La signature de l’accord se matérialise par un échange de notes entre Joachim von Ribbentrop, le représentant nazi et Samuel Hoare, secrétaire d'état au Foreign Office, le 18 juin 1935. Avant le début des négociations, les Allemands avaient posé plusieurs conditions :
Les Britanniques devaient accepter le quota de 35% pour la marine allemande par rapport à la Royal Navy.
Les Allemands se réservaient le droit de construire toutes les catégories de navires et le budget de la marine allemande n’était pas négociable.
Les négociations débutèrent à Londres le 4 juin. Si les Anglais n’apprécièrent pas que les Allemands posent leurs conditions de manière sine qua non avant l’ouverture des négociations, ils acceptèrent cependant les conditions précédemment citées, ce qui ne laisse pas d'étonner !!! Quelles contreparties pouvaient donc espérer nos "alliés" d'Outre-Manche ?

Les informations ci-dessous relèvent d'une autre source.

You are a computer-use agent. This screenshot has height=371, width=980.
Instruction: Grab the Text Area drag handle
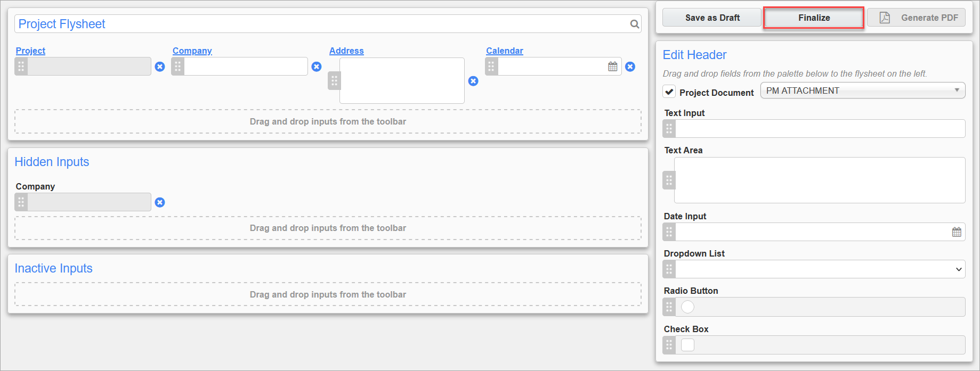point(669,180)
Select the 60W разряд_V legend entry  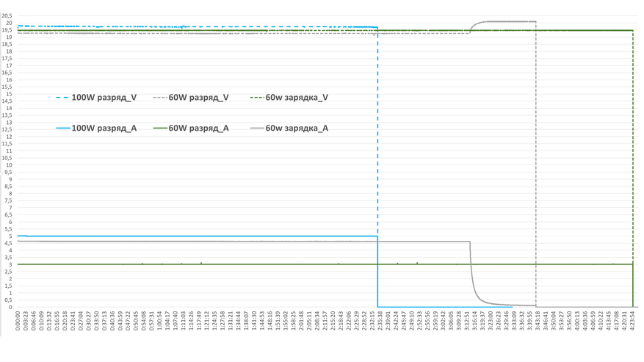click(x=191, y=98)
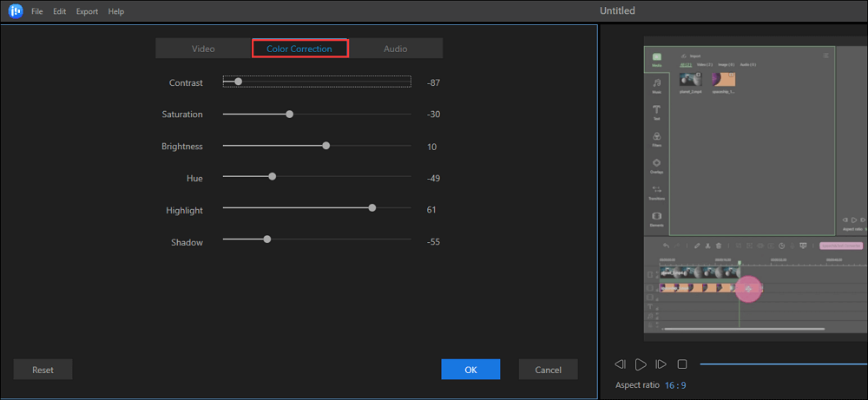Screen dimensions: 868x400
Task: Click the Saturation slider handle
Action: pyautogui.click(x=290, y=114)
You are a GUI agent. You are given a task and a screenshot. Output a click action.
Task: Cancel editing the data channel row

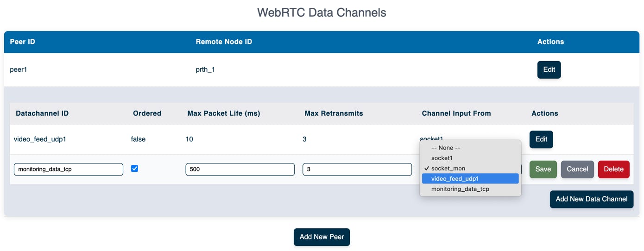click(x=577, y=169)
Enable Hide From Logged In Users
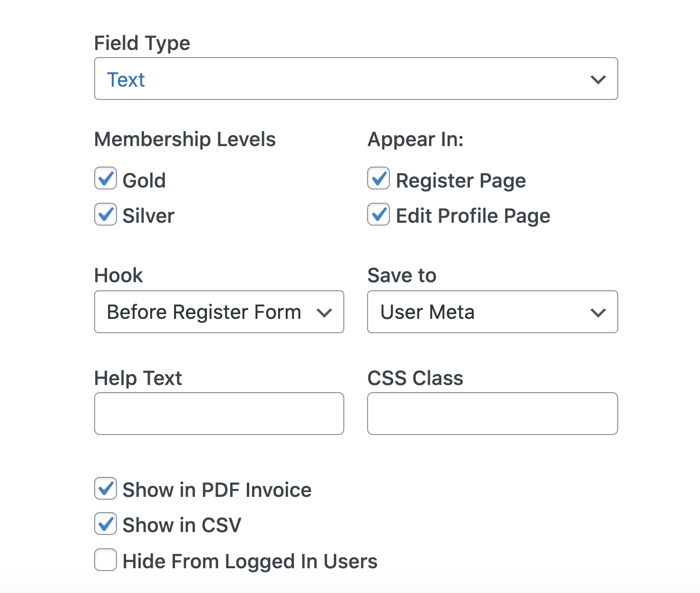700x593 pixels. [105, 561]
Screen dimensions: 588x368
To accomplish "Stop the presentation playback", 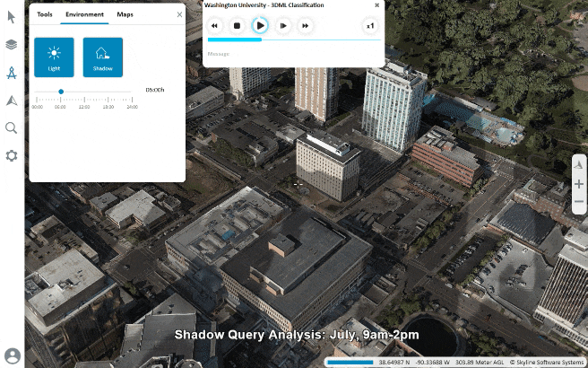I will click(x=237, y=26).
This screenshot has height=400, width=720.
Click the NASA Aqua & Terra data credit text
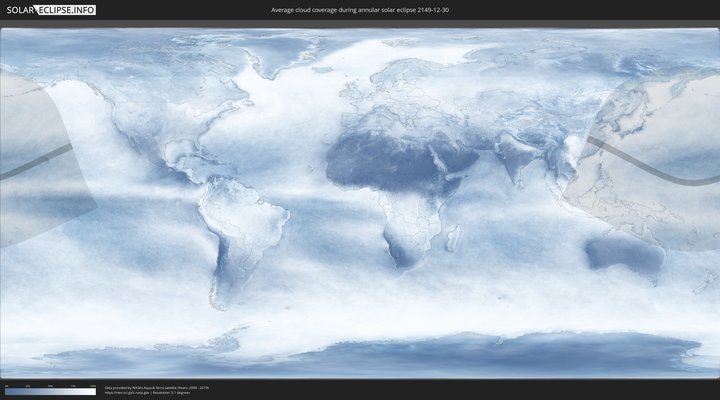pos(155,386)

Les pourparlers furent suspendus le 6 juin car l’Angleterre voulait (quand même) informer les signataires du traité de Washington de la négociation de l'accord. Le changement ministériel du 7 juin influença fortement ces négociations, dans un sens plus conciliant. Baldwin remplaça Mac Donald au poste de Premier ministre et Samuel Hoare, John Simon, au Foreign Office.

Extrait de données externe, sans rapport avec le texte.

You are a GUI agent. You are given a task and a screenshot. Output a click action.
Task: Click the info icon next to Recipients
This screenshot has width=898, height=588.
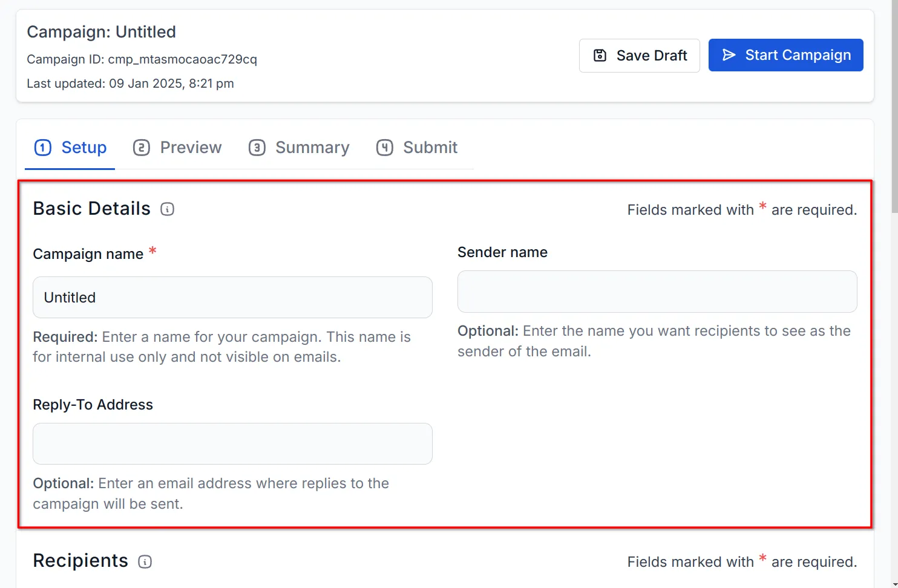pos(145,561)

L'accord retint le taux de 35% pour la marine allemande par rapport à la marine anglaise. Ce taux devait demeurer constant quelque soit l’évolution de l’armement naval pour chaque catégorie de navires. Pour les sous-marins, le taux fut cependant de 45%. L’Allemagne ne pouvait faire des ajustements qu’avec l’accord de l’Angleterre. La Royal Navy avait un tonnage de 1 240 000 tonnes, à parité quasiment avec celle des USA. Le traité de Versailles autorisait 144 000 tonnes, alors que l’Allemagne avait désormais la possibilité d’avoir sa flotte à 420 000 tonnes, soit près du quadruple ! Aussitôt, Hitler entreprenait un vaste programme de construction navale : 2 cuirassés, 2 croiseurs, 16 destroyers et 28 U-Boote.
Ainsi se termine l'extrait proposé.